NCT ID: NCT04425148 Recruiting - Clinical trials for Frontotemporal Dementia

Gamma-Induction in FrontoTemporal Dementia Trial

GIFTeD
Start date: December 30, 2020
Phase: N/A
Study type: Interventional

This is an interventional, sham controlled, double-blind study designed to investigate the safety, tolerability and efficacy of 40 Hz transcranial alternating current stimulation (tACS), a form of noninvasive brain stimulation, delivered for 6 weeks once daily in frontotemporal dementia (FTD) patients. Cognition, gamma EEG activity and brain metabolism via FDG-PET will be measured before and after the tACS intervention.

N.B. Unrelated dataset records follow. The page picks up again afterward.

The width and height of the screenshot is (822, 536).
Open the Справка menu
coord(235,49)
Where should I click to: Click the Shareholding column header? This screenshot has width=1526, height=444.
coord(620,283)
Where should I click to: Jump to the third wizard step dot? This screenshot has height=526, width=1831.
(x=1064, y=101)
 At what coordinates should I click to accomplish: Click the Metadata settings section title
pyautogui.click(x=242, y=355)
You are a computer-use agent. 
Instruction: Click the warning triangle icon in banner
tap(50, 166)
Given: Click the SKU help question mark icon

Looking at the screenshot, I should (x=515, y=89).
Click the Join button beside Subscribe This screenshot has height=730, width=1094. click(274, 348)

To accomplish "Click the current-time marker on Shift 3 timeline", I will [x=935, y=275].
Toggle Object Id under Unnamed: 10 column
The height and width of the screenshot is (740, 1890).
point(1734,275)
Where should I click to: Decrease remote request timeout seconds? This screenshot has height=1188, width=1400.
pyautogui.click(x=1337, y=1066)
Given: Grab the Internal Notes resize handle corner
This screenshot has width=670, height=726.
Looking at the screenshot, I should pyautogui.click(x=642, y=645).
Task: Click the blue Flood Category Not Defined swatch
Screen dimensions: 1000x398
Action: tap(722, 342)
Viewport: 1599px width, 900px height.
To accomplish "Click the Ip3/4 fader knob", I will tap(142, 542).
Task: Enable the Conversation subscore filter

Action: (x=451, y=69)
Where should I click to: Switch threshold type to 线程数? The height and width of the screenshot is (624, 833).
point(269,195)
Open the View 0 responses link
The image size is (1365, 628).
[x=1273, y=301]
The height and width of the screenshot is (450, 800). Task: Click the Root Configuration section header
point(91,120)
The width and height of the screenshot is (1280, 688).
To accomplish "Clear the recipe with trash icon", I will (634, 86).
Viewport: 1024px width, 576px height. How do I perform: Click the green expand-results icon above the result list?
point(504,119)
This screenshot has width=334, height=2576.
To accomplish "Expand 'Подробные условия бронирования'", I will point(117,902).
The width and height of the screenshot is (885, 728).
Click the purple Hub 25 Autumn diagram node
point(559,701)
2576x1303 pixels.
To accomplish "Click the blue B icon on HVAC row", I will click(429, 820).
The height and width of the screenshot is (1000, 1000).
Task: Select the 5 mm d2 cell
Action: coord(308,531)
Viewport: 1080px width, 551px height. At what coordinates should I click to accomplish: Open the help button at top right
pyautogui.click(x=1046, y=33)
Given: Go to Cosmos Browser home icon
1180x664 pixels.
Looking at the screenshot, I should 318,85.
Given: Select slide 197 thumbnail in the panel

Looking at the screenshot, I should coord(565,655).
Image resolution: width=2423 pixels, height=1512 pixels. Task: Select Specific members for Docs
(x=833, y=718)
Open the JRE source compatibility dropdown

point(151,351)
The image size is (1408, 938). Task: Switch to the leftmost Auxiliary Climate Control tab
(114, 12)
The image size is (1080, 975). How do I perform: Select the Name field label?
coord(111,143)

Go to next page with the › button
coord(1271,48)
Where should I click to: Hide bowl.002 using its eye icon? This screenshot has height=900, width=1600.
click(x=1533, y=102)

NCT ID: NCT04408625 Recruiting - Clinical trials for Frontotemporal Dementia

Phase 1/2 Clinical Trial of LY3884963 in Patients With Frontotemporal Dementia With Progranulin Mutations (FTD-GRN)

PROCLAIM
Start date: November 9, 2020
Phase: Phase 1/Phase 2
Study type: Interventional

Study J4B-MC-OKAA is a Phase 1/2, multi-center, open-label ascending dose, first-in-human study that will evaluate the safety and effect of intra-cisternal LY3884963 administration on progranulin protein (PGRN) levels in patients with frontotemporal dementia with progranulin mutations (FTD-GRN). Two escalating dose (low dose and medium dose) cohorts are planned, as well as one bridging cohort which will allocate patients to receive either low or medium dose. The duration of the study is 5 years. During the first year, patients will be evaluated for the effect of LY3884963 on safety, tolerability, immunogenicity, biomarkers, and efficacy. Patients will follow up for an additional 4 years to monitor safety and changes on selected biomarkers and clinical outcomes.